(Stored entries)
= = = = = = =
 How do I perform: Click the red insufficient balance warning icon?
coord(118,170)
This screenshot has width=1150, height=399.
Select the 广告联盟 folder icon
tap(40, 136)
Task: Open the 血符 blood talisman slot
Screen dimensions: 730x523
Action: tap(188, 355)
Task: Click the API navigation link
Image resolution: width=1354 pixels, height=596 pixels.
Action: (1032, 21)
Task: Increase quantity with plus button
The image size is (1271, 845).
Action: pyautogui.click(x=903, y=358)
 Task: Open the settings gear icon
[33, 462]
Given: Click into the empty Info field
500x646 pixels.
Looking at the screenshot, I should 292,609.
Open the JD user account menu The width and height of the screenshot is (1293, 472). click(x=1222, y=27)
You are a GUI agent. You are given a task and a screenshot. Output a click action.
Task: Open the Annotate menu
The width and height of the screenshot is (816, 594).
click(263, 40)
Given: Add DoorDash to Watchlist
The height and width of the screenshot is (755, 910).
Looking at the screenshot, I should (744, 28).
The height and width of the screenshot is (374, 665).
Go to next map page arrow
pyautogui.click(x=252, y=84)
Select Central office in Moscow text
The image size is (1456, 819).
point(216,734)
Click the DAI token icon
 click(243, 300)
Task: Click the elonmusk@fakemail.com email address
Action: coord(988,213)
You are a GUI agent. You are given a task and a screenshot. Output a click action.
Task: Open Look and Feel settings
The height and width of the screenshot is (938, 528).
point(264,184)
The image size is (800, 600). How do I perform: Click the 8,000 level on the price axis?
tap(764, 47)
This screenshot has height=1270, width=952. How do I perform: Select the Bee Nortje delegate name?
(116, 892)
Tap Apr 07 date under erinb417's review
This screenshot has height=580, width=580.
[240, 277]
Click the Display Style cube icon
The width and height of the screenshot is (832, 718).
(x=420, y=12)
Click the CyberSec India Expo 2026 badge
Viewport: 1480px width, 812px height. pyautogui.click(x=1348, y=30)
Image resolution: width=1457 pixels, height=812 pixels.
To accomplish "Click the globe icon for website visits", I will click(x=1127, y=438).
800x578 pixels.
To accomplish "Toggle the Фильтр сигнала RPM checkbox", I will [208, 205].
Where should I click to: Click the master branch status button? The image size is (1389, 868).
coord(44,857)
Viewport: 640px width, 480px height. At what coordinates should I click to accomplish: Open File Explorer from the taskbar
= = = = = = =
> _What you need to do_: Nothing is to be altered; retype each entry exactly.

> _Solution to this task_:
 How do I perform: Click the red insufficient balance warning icon?
coord(118,170)
This screenshot has width=1150, height=399.
Select the 广告联盟 folder icon
tap(40, 136)
Task: Open the 血符 blood talisman slot
Screen dimensions: 730x523
Action: tap(188, 355)
Task: Click the API navigation link
Image resolution: width=1354 pixels, height=596 pixels.
Action: (1032, 21)
Task: Increase quantity with plus button
The image size is (1271, 845).
Action: pyautogui.click(x=903, y=358)
 Task: Open the settings gear icon
[33, 462]
Given: Click into the empty Info field
500x646 pixels.
Looking at the screenshot, I should 292,609.
Open the JD user account menu The width and height of the screenshot is (1293, 472). click(x=1222, y=27)
You are a GUI agent. You are given a task and a screenshot. Output a click action.
Task: Open the Annotate menu
The width and height of the screenshot is (816, 594).
click(263, 40)
Given: Add DoorDash to Watchlist
The height and width of the screenshot is (755, 910).
Looking at the screenshot, I should (744, 28).
The height and width of the screenshot is (374, 665).
Go to next map page arrow
pyautogui.click(x=252, y=84)
Select Central office in Moscow text
The image size is (1456, 819).
point(216,734)
Click the DAI token icon
 click(243, 300)
Task: Click the elonmusk@fakemail.com email address
Action: coord(988,213)
You are a GUI agent. You are given a task and a screenshot. Output a click action.
Task: Open Look and Feel settings
The height and width of the screenshot is (938, 528).
point(264,184)
The image size is (800, 600). How do I perform: Click the 8,000 level on the price axis?
tap(764, 47)
This screenshot has height=1270, width=952. How do I perform: Select the Bee Nortje delegate name?
(116, 892)
Tap Apr 07 date under erinb417's review
This screenshot has height=580, width=580.
[240, 277]
Click the Display Style cube icon
The width and height of the screenshot is (832, 718).
(x=420, y=12)
Click the CyberSec India Expo 2026 badge
Viewport: 1480px width, 812px height. pyautogui.click(x=1348, y=30)
Image resolution: width=1457 pixels, height=812 pixels.
To accomplish "Click the globe icon for website visits", I will click(x=1127, y=438).
800x578 pixels.
To accomplish "Toggle the Фильтр сигнала RPM checkbox", I will [208, 205].
Where should I click to: Click the master branch status button? The image size is (1389, 868).
coord(44,857)
Viewport: 640px width, 480px height. At what coordinates should I click to accomplish: Open File Explorer from the taskbar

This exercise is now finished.